I was pretty sure that San Jose has a collection of old buildings open for touring. We looked into it and confirmed that a section of Kelley Park houses San Jose’s History Park . After a big pancake Saturday breakfast we were ready to visit history.
History Park’s main entrance at the end of Phelan Avenue opens up to a wide pedestrian-only tree lined street – huge wood barn on the right and historical homes on the left. We veered right toward the crusty Associated Gasoline station and the blacksmith shed with early farm tractor out front. Taking in the scene by snapping pictures, we spun back to the Trolley Barn.
Caught Up in the Trolley Barn
Trolley Barn volunteers – train and trolley enthusiasts – greeted us and shared their wisdom about some of the vehicles found inside.

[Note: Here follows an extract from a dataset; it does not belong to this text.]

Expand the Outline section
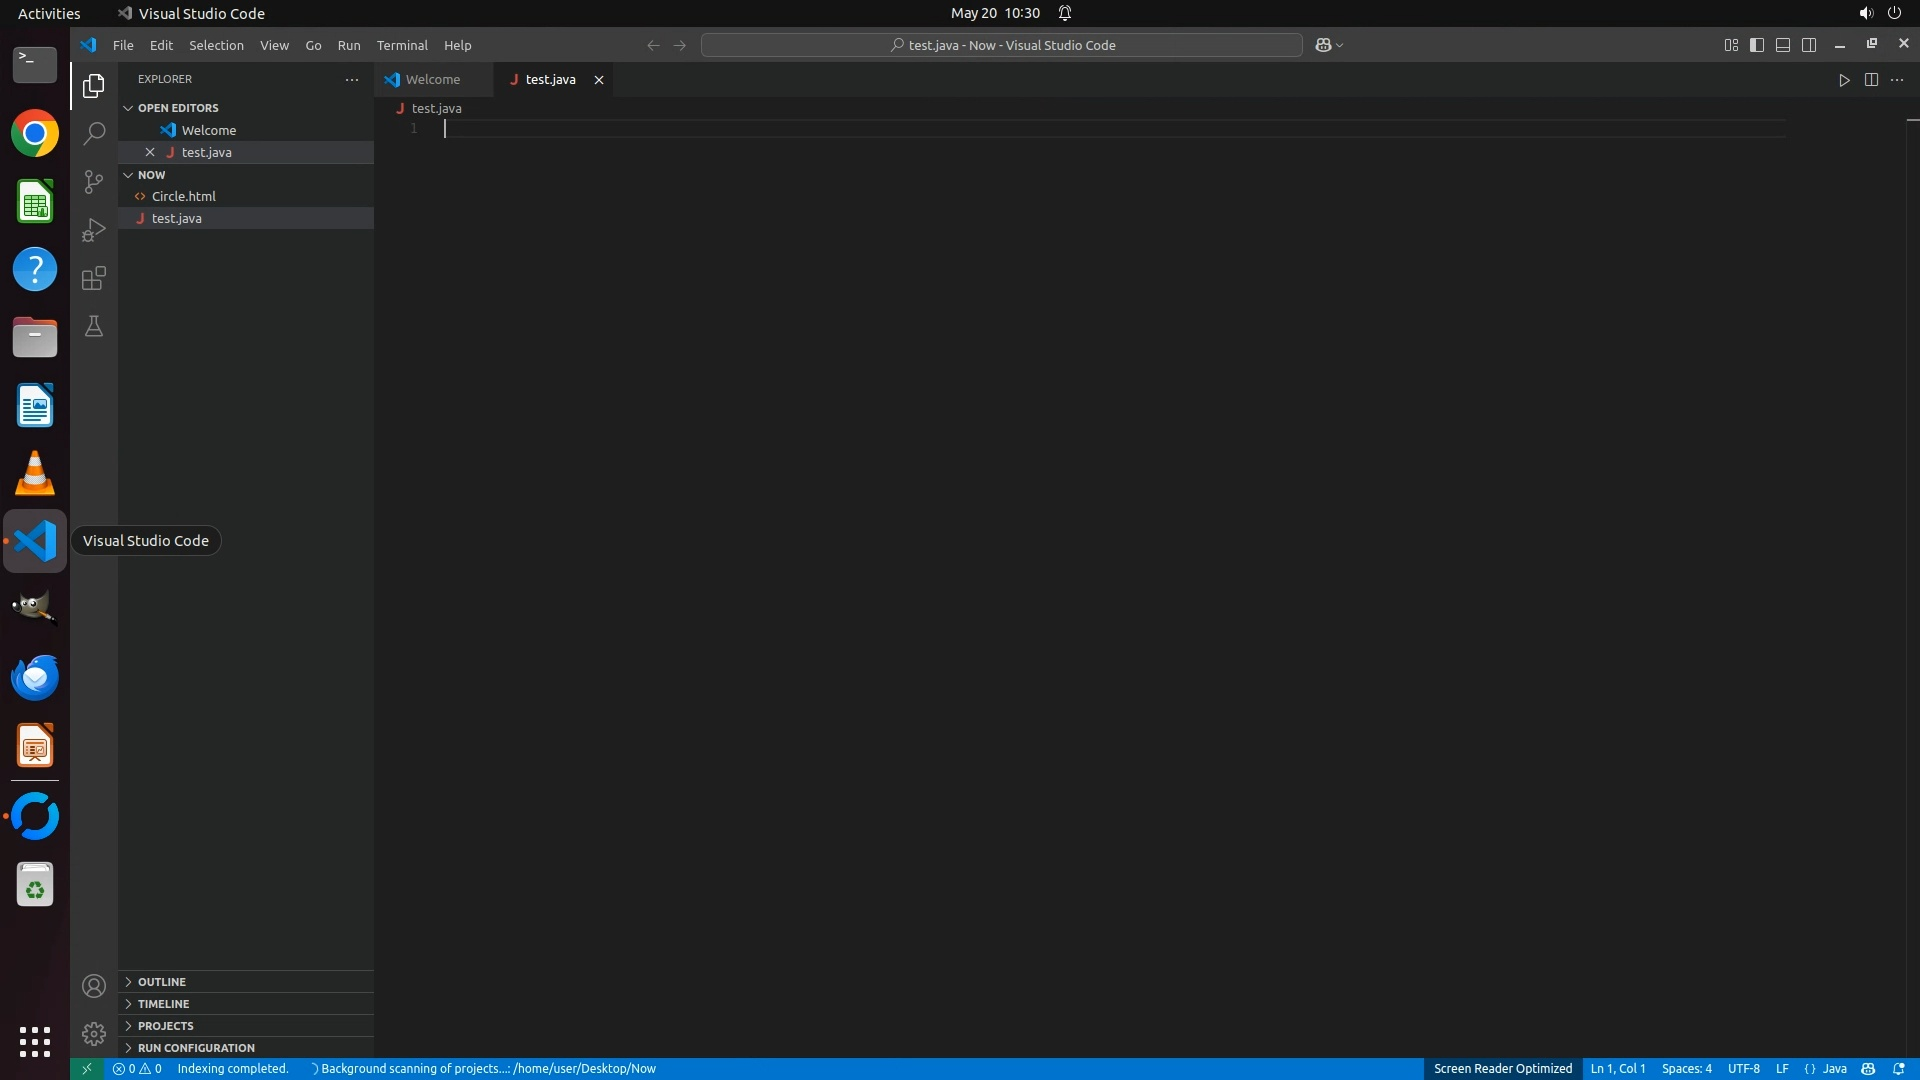This screenshot has height=1080, width=1920. tap(162, 982)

The 1914 electric-horseless-carriage caught my attention. I was amazed that a car from so long ago runs on 14 car batteries (no gas) and has the capability to be re-charged. I did “know” that different car manufacturers tried out different fuel sources – electricity being one of them. But I’d never seen a car with a carriage inspired frame filled with 14 car batteries before. And it works!
The barn houses several vintage trolleys that volunteers preserve, display and give rides around the park on. We got to check out a 1930s era streetcar, with a guided demo on how to start it and clang the bell to get pedestrians off the tracks.
Later in the day we rode the outdoor track around the perimeter of History Park. The car we were in was open air at the ends – nice for warm San Jose days – while the middle of the car is covered.
I highly recommend the Trolley Barn to car, train or trolley buffs. Don’t miss their special Transportation Day celebration held on Father’s Day every year. All the cars and trolleys – that are able – are taken out for a spin.